DOCUMENT EXTRACT:

Enola Holmes: Breaking the Fourth Wall with Millie Bobby Brown
Harry Bradbeer’s Enola Holmes is an uplifting, youthful entrance into the Sherlock Holmes mythos. While the film features classic elements of mystery and period, it also contains some modern twists. Among them is the deliberate breaking of the fourth wall. That, together with the film’s shining lead, Millie Bobbie Brown, thrusts the audience into the story.
Kicking Down the Third Wall
Enola Holmes mimics a classic mystery story. A key character goes missing, and it is up to the brilliant detective to find him/her. That plot is something we’ve come to expect from a story set in the world of Sherlock Holmes. However, this film updates the technique of the mystery story to be more inclusive of the audience. The film begins immediately with Enola looking into the camera and speaking to the audience. She is the narrator of her own story.
Throughout the film, Enola clues the audience into the details or background of particular events. The brilliant thing about it is that it allows for a lot of exposition without boring the audience. Exposition is often the enemy of an engaging story, and the filmmakers have ensured Enola Holmes is bulletproof.

RECORDS PROVIDED:

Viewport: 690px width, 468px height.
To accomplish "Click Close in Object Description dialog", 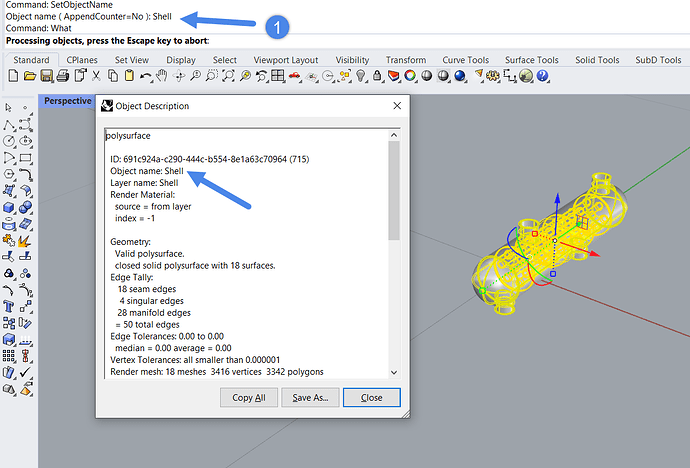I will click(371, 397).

...

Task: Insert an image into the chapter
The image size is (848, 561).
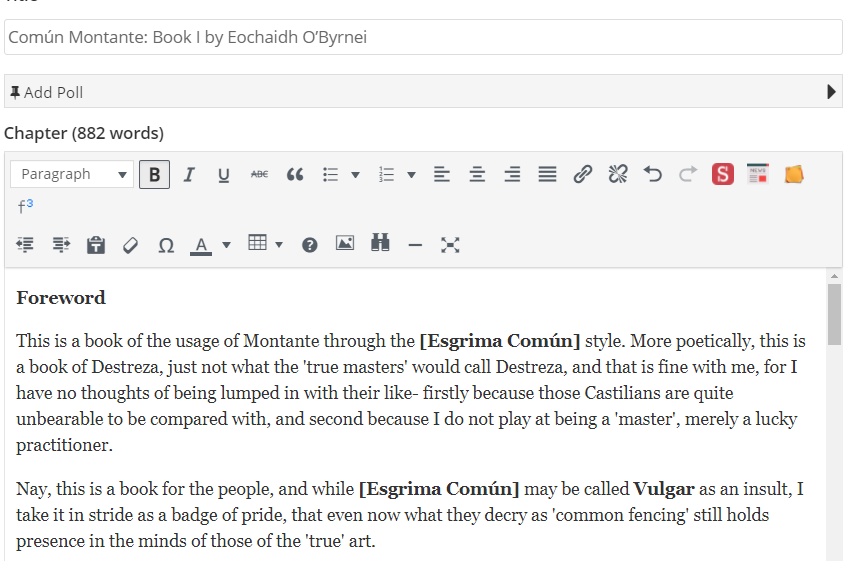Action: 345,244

DIRECTIONS:
(a) Copy out the passage of the Enola Holmes article word for word, starting with "Throughout the film, Enola" and going on through "Holmes is bulletproof.".
(b) Continue the Enola Holmes article from its last sentence.

ANSWERS GIVEN:
(a)
Throughout the film, Enola clues the audience into the details or background of particular events. The brilliant thing about it is that it allows for a lot of exposition without boring the audience. Exposition is often the enemy of an engaging story, and the filmmakers have ensured Enola Holmes is bulletproof.

(b)
Performing with a Wink
The main strength of Enola Holmes is the film’s lead, Millie Bobby Brown. She brings a youthful light and energy that infects the audience. While the story is visually Victorian and traditional, Millie is there to guide a modern audience. Her glances and winks at the audience hint that this is not your classic Sherlock Holmes mystery. Enola is on the path to be even more brilliant than her brother Sherlock. Millie’s wit and humor bleed into the role of Enola. Her performance is extremely natural, and it’s obvious that she enjoys it. She is the heart and soul of the film.
Aside from her charm and wit, Millie Bobby Brown also showcases her intense physical abilities. Although Enola Holmes is a family film, it does not shy away from brutal and blunt action pieces. The hand to hand combat sequences are gritty. Enola is choked, thrown around, and slammed into walls. She also delivers punishing blows to her foes. Millie performs nearly all of those sequences. The action is fast, modern, and executed in victorian lady’s garb and corset.
Enola Holmes is a different kind of Victorian-era mystery. Not because it has to be, but only because, as Enola would say, it chooses to be. It just works.